Em resposta ao artigo de opinião publicado neste jornal, a 5 de outubro do presente ano, intitulado “Virtudes e perigos das ficções – Quem foi Louro de Almeida”, venho tecer alguns comentários, com o objetivo, nada leviano, de repor a verdade (para usar as mesmas palavras com que começa o referido artigo) em relação ao “excerto” da minha dissertação de mestrado, datada de 1999, que foi alvo de crítica, parcamente rigorosa, na minha opinião.

A autora começa por dicotomizar: de um lado o ato ficcional, mais poético / literário, em contraponto com o ato investigativo, que se quer (ingenuamente, na minha opinião) exato e factual. Nada é preto-no-branco. Ora bem, a leitura de um texto é sempre uma interpretação, quer seja este mais “poético” ou mais alegadamente “científico”, ou, ainda, ilusoriamente objetivo. Já afirmava Umberto Eco, quando escreveu algures n“Os limites da Interpretação” que existe uma diferença entre usar um texto e interpretá-lo. Um texto pode ser infinitamente usado, de forma livre por quem quer que seja; mas a interpretação de um texto, essa, implica o respeito pelo seu sentido, pela sua sequência de ideias; no fundo, pela proposta que o autor avançou, na sua unidade e continuidade.

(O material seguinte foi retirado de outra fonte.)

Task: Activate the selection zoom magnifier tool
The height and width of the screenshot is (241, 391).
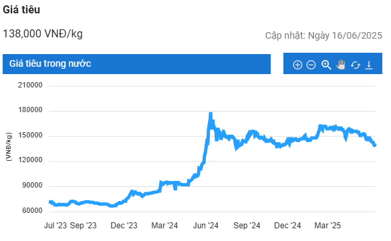Action: 326,65
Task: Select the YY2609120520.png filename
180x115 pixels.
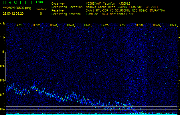Action: 17,8
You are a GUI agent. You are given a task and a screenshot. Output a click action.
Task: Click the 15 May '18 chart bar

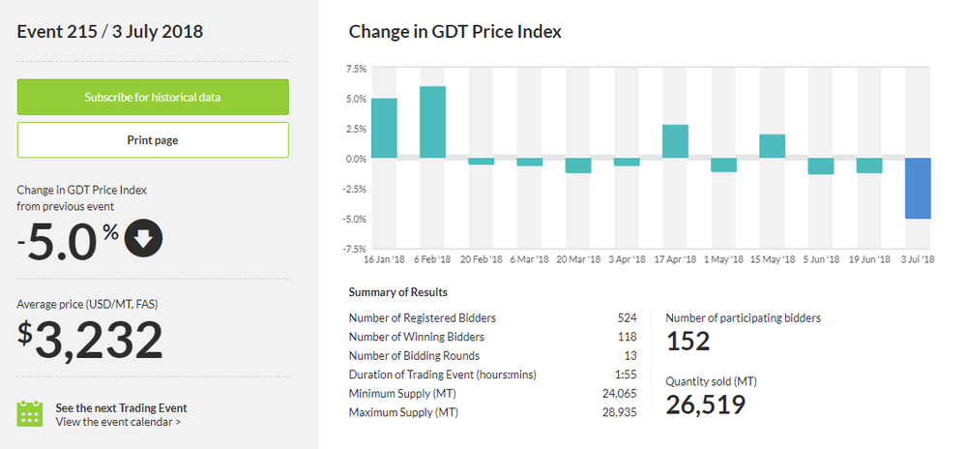(x=772, y=146)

Com isto pretendo dizer que é relativamente fácil, e leviano (devolvendo as palavras que me foram dirigidas), retirar um excerto (de um discurso de 150 páginas) para descontextualizá-lo e simplesmente usá-lo.

Posto isto, esclareço então, objetiva e rigorosamente, algumas das afirmações que autora profere. Em primeiro lugar, a autora retira do seu contexto uma frase onde menciono uma pintura mural, existente na cantina da então Escola Industrial e Comercial do Funchal, da autoria do pintor Louro de Almeida. Na minha frase, citada, apenas descrevo sucintamente o trabalho, (e não a vida do artista!) porque o meu texto, que antecede a citação e o que a sucede, é uma enumeração descritiva de vários artistas, com alguns apontamentos analíticos das obras realizadas na Região. Logo, quando digo que na pintura em causa é perpetuado um imaginário estético de teor salazarista, não entendo como tal pôde ter sido apelidado de “erro crasso”; afirmando a autora que eu estou a conotar o pintor com o regime, quando o que está em causa é a estética da obra. Nada no texto refere as opções politico-ideológicas do pintor, pois trata-se tão-só de uma constatação, nada leviana nem obcecada, de que, para todos os efeitos, a obra tem propriedades estéticas que remetem para um estilo bem caraterístico dos regimes totalitários de vocação “modernizante” (para usar um termo caro ao saudoso Rui Mário Gonçalves), como o foi o Estado Novo. Nada disto carece de rigor: qualquer análise estética, ou do foro da história da arte, em contexto nacional, faz-nos chegar lá, de um modo ou outro.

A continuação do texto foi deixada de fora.